Difference jokes
Hey, what is the difference between a painting and a wife?
Only the wife was hung up.
Once I saw Donald Trump and an orange and couldn’t tell the difference 😂
What body part do pigs have that humans don’t have?
A hambone.
A mirror and a terrorist are the same... Only... a mirror doesn't need a gun to kill.
What's the difference between depression and your ex?
Depression fucks you harder.
What is the difference between Michael Jackson and my uncle? Nothing, they both steal children.
What's the difference between homework and a hooker? They both start with an "H", but we all know which one we would like to do.
How is abortion different from rape? Babies never consent to it.
What's the difference between a Porsche and 50 dead babies?

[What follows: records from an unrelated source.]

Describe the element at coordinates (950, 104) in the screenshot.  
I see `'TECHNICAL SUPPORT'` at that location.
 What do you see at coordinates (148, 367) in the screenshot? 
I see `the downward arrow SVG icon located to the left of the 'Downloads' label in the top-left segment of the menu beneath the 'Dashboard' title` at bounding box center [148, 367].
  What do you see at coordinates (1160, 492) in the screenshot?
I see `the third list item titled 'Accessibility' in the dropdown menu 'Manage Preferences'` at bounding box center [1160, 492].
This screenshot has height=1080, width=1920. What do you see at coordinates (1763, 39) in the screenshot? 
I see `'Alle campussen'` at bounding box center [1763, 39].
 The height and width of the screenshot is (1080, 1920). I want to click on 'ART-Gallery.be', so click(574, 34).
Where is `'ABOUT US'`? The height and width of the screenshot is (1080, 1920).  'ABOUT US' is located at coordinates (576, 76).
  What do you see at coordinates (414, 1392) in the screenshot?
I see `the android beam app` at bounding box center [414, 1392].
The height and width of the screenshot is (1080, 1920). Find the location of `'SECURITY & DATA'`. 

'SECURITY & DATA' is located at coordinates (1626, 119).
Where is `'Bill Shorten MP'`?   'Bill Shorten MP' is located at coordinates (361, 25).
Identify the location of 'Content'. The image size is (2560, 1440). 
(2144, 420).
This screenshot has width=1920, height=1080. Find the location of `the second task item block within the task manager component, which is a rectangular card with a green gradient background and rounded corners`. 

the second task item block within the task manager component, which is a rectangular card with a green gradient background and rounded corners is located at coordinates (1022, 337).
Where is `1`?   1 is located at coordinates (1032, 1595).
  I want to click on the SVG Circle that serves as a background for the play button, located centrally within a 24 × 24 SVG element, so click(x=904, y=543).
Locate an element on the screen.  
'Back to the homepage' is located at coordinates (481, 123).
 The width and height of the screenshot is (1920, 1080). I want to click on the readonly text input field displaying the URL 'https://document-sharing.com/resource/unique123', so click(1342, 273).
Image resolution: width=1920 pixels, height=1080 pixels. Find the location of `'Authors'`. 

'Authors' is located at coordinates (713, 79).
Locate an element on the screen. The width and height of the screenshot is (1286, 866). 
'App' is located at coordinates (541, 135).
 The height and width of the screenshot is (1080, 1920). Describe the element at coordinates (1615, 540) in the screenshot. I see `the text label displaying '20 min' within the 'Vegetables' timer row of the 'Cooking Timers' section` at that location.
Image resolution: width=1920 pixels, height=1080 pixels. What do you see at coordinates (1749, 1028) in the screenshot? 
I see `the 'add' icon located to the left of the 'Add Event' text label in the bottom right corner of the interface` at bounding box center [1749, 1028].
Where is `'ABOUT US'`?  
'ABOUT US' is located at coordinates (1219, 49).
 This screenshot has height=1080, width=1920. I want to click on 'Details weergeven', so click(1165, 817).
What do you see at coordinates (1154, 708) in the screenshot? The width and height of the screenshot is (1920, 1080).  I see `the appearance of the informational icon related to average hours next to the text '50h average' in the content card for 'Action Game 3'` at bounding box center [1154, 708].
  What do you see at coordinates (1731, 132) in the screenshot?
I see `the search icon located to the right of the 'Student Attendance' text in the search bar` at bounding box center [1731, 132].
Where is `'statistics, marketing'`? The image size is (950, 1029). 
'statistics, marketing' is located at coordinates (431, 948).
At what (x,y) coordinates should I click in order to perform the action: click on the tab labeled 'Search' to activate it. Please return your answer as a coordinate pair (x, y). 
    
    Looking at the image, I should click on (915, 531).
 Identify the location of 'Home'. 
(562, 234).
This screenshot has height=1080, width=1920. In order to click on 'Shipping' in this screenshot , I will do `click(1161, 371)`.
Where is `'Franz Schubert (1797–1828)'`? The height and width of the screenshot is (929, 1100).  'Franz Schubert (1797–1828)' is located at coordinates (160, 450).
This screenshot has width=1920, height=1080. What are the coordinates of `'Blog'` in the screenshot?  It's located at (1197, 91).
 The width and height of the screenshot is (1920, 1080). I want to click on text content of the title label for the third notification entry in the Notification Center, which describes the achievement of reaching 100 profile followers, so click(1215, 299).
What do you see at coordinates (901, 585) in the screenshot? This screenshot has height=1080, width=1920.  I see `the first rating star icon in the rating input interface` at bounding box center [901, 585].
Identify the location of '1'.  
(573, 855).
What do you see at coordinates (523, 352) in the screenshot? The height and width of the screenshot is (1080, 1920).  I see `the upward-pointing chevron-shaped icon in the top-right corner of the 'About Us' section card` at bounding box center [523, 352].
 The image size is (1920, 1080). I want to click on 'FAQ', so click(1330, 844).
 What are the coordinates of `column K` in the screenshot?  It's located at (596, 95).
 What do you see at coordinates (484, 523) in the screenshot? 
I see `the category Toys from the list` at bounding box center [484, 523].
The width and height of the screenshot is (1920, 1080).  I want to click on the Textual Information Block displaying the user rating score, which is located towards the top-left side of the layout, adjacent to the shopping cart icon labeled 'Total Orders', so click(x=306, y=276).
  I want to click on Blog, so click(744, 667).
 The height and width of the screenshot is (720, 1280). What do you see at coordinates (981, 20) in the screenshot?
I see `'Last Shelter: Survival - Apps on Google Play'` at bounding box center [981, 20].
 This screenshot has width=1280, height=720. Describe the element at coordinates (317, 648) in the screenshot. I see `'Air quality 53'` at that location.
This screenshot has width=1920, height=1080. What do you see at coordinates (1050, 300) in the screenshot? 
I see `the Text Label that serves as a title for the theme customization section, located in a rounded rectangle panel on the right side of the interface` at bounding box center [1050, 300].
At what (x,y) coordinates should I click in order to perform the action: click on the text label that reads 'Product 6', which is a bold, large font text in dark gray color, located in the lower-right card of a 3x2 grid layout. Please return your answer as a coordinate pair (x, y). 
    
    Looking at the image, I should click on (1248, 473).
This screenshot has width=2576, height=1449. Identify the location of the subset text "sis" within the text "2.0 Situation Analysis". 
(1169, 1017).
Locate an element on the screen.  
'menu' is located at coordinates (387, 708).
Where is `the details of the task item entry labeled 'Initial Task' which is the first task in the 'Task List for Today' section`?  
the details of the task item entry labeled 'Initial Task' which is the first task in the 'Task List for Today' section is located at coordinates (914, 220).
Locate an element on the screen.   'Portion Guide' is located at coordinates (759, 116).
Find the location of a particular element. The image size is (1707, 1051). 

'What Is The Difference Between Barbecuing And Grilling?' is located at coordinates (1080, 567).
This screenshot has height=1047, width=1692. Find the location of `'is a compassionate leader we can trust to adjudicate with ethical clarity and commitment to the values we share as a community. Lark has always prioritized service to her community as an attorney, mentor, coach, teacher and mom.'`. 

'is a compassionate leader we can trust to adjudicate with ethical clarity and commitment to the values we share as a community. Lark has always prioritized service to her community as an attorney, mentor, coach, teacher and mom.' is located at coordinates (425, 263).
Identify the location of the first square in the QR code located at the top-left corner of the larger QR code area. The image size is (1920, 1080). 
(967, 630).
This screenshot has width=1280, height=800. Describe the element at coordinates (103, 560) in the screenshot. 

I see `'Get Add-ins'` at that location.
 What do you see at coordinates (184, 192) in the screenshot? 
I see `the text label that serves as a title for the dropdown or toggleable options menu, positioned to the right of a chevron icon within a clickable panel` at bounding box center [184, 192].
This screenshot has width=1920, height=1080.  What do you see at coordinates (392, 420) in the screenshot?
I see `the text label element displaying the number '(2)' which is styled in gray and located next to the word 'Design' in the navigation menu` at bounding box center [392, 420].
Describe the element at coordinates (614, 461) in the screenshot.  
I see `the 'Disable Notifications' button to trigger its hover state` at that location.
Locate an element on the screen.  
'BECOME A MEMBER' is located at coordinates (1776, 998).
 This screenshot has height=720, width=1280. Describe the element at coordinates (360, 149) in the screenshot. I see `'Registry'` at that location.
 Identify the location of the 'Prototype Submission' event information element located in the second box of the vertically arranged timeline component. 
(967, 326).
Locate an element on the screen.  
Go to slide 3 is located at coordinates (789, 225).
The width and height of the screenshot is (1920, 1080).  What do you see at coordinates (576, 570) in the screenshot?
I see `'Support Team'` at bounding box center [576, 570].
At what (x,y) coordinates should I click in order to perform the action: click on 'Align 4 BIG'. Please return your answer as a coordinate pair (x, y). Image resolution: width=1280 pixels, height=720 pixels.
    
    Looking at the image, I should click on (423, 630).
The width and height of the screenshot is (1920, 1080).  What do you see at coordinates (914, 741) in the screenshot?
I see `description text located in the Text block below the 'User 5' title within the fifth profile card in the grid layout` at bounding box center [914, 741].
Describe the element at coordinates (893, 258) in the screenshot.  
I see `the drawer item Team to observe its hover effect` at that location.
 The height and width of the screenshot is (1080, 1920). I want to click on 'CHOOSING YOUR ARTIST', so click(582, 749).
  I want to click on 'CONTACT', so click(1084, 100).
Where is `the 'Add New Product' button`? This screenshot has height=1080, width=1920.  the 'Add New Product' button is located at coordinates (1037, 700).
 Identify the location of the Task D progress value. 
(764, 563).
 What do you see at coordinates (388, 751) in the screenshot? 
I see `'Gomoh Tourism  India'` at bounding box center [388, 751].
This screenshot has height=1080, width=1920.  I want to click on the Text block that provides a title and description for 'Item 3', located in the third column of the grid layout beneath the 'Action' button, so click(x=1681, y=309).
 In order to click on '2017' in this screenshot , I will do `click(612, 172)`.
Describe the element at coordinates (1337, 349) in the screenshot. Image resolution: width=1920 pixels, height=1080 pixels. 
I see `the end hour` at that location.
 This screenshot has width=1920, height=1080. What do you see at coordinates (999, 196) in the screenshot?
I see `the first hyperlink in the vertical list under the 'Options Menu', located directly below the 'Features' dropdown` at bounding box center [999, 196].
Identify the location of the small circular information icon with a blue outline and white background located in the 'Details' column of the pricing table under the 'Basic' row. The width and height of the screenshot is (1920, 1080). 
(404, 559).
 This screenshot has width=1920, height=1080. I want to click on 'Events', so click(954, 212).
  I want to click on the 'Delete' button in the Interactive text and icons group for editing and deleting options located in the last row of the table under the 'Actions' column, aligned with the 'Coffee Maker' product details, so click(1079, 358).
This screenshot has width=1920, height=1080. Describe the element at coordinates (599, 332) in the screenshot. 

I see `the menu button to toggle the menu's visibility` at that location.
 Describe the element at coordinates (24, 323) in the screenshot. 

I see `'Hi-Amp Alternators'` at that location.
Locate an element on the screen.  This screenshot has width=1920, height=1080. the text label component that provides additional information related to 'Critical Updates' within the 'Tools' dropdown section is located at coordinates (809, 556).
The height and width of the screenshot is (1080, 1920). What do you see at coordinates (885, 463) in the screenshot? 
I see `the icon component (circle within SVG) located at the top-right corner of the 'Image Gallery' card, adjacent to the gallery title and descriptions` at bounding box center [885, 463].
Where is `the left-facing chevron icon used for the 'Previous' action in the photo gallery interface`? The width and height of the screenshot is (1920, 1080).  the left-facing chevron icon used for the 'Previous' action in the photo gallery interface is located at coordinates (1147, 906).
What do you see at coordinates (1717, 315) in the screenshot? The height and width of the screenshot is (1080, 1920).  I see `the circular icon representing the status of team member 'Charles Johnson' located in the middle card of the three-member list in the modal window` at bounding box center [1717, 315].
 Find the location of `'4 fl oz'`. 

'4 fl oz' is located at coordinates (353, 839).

..... I don't have a Porsche in my garage.
What's the difference between oxygen and children? I don't have oxygen in my basement.
What's the difference between sex and rape? Some effective drugs.
What's the difference between a snow woman and snow man?
Snowballs.
What's the difference between kinky and perverted? Kinky is when you tickle your girlfriend with a feather, perverted is when you use the whole bird.
What's the difference between a Lamborghini and an erection? I don't have a Lamborghini.
What's the difference between a bear with a gun and an American man with a gun?
The bear has common sense not to fire it.
What’s the difference between a retard and a zombie? Nothing much, they both dribble, moan, are hungry, walk weirdly, and it takes a bullet in the head to put them both down.
What's the difference between a boring teacher and a boring book?
You can shut the book up.
What is the difference between a wagon filled with sand and a wagon filled with newborns?
You cannot unload the sand with a pitchfork.
What’s the difference between an apple and an orphan?
The apple gets picked.
What's the difference between an American school and a shooting range?
My dick doesn't get hard at the shooting range.